My Favorite Genres

Last week I talked about the genres I don’t like to read, so this week I want to tell you the genres I do! There’s a few genres I don’t read because they don’t resonate with me and I don’t get a lot out of reading them. Because time is precious and I want to be spending my time on books that I get a lot out of, these are the genres I usually turn to:

Young Adult
Pretty much everything I read is YA. I don’t know if it’s because these books meant so much to me growing up or because I love a good coming-of-age story or because I make up stories for a living and don’t quite feel like an adult, but YA books have always been my favorites. When I go into a bookstore or library, you can find me heading straight to the teen section.

Science Fiction and Dystopian
I’ve always been fascinated with the future and with space, and so that’s why I’ve always loved science fiction books. I love the dystopian subgenre in particular because even though these stories depict negative futures, they’re usually full of so much hope.

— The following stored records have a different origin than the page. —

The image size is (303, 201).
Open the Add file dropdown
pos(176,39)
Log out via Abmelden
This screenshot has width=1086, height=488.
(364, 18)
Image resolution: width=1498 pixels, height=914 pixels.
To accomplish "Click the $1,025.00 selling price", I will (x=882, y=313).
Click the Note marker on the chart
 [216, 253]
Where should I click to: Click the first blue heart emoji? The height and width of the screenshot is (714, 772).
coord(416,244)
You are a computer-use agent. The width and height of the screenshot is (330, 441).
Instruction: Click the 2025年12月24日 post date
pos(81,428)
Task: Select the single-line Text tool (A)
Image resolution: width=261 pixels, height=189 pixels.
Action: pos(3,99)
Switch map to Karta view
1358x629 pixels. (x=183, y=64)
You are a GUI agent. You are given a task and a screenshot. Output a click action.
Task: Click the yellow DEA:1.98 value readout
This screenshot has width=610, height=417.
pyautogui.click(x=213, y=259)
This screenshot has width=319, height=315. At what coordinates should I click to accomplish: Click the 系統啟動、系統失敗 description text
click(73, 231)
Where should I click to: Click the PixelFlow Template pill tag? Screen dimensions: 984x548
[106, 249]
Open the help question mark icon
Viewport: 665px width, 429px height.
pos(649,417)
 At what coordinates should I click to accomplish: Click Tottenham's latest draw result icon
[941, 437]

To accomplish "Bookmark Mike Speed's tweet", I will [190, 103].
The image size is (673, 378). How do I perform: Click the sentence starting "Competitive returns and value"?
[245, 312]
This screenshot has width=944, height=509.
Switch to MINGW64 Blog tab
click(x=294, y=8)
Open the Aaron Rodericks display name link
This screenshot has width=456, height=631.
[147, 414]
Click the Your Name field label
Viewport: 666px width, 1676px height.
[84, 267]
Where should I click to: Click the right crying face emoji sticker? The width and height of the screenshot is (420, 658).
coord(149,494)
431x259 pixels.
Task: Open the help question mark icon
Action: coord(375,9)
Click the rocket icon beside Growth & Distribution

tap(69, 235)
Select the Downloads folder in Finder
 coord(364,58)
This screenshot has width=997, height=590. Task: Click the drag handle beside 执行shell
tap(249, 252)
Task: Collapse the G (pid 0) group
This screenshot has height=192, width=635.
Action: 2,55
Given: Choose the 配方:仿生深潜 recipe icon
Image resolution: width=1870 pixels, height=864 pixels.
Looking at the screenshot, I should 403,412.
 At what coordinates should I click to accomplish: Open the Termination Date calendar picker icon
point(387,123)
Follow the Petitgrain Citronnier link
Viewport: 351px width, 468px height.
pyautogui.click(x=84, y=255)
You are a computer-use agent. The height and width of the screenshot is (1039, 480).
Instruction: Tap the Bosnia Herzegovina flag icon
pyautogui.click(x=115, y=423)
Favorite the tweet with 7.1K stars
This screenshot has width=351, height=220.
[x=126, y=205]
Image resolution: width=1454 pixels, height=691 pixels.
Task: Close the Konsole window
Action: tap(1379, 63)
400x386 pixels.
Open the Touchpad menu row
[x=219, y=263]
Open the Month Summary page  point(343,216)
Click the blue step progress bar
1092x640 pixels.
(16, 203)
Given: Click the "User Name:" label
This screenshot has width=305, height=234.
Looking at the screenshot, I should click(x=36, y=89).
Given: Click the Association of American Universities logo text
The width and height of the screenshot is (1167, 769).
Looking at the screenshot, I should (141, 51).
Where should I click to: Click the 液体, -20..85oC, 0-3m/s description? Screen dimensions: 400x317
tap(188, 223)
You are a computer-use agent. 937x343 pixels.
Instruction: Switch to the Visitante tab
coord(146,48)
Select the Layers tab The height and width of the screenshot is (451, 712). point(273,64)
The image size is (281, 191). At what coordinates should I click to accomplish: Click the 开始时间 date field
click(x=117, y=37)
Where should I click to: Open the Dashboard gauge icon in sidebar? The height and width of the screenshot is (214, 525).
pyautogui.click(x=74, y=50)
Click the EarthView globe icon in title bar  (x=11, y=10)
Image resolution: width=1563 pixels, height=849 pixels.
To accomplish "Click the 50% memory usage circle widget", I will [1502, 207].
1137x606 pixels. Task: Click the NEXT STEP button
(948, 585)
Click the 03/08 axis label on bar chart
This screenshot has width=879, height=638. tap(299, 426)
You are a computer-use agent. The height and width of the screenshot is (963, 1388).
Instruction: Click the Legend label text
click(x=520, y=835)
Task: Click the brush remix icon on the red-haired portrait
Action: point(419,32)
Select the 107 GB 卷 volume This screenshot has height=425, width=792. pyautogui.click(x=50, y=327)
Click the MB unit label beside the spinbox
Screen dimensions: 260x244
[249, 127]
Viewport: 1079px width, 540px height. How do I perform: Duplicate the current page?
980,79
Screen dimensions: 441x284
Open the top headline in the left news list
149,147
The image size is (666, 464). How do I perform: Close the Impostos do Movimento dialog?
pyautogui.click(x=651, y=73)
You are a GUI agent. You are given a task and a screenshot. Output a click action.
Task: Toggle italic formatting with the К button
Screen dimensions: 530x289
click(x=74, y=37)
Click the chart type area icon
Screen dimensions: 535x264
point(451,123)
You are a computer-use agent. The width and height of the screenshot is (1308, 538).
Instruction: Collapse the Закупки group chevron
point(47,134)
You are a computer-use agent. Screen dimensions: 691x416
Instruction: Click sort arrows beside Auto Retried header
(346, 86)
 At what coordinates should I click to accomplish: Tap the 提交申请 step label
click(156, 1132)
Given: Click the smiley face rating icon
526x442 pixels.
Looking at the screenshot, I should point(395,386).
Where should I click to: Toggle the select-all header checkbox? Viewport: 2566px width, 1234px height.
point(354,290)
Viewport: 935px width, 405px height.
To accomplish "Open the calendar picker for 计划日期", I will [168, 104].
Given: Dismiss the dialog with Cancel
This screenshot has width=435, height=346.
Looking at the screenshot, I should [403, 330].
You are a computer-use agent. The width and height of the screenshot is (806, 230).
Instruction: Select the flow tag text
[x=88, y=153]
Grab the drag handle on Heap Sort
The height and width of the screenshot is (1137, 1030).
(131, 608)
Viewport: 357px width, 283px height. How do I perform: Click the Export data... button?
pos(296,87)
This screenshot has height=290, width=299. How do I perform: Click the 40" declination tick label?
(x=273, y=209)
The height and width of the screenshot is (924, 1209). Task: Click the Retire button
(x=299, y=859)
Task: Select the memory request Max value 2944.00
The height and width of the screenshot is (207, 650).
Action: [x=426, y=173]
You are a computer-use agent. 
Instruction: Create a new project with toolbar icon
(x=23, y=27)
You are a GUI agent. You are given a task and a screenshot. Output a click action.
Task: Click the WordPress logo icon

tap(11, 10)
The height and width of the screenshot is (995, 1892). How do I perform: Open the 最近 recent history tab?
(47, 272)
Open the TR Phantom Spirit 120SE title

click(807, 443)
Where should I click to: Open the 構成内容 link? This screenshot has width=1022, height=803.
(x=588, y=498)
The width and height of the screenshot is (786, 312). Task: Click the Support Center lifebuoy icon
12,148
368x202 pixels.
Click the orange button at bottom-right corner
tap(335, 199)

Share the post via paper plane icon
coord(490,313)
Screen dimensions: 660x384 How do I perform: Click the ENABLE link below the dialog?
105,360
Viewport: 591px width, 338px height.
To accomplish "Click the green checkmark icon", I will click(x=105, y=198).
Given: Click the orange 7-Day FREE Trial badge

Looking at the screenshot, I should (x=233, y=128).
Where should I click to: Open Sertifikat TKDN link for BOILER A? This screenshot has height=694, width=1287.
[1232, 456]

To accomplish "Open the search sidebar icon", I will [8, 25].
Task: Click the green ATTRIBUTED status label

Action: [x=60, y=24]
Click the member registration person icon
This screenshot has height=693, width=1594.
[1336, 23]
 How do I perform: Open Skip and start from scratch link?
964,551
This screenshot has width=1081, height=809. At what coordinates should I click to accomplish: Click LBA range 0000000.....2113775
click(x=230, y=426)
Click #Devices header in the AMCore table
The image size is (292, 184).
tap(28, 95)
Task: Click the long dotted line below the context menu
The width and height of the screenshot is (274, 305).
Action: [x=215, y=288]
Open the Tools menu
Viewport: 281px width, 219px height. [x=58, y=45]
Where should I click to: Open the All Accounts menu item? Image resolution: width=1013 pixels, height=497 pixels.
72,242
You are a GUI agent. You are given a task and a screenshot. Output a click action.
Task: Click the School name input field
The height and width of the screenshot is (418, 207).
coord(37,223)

I don’t read fantasy books as much because they’re usually so long and I have trouble sitting still long enough to read them, but I love fantasy books because of the amazing world building. Because I write a lot of stories set in the future, world building is a big part of my writing process. Fantasy books are a great addition to science fiction to read and be inspired about world building

Christian Nonfiction
My faith is the most important part of my life, and so I love reading Christian living books and devotionals. These books help me to focus on God and grow in my faith, which I always want to be doing.

I only recently got into the romance genre, but because I read a lot of heavy and dystopian books, romance novels are light and fun to take a break with.These are some of my favorite books in these genres.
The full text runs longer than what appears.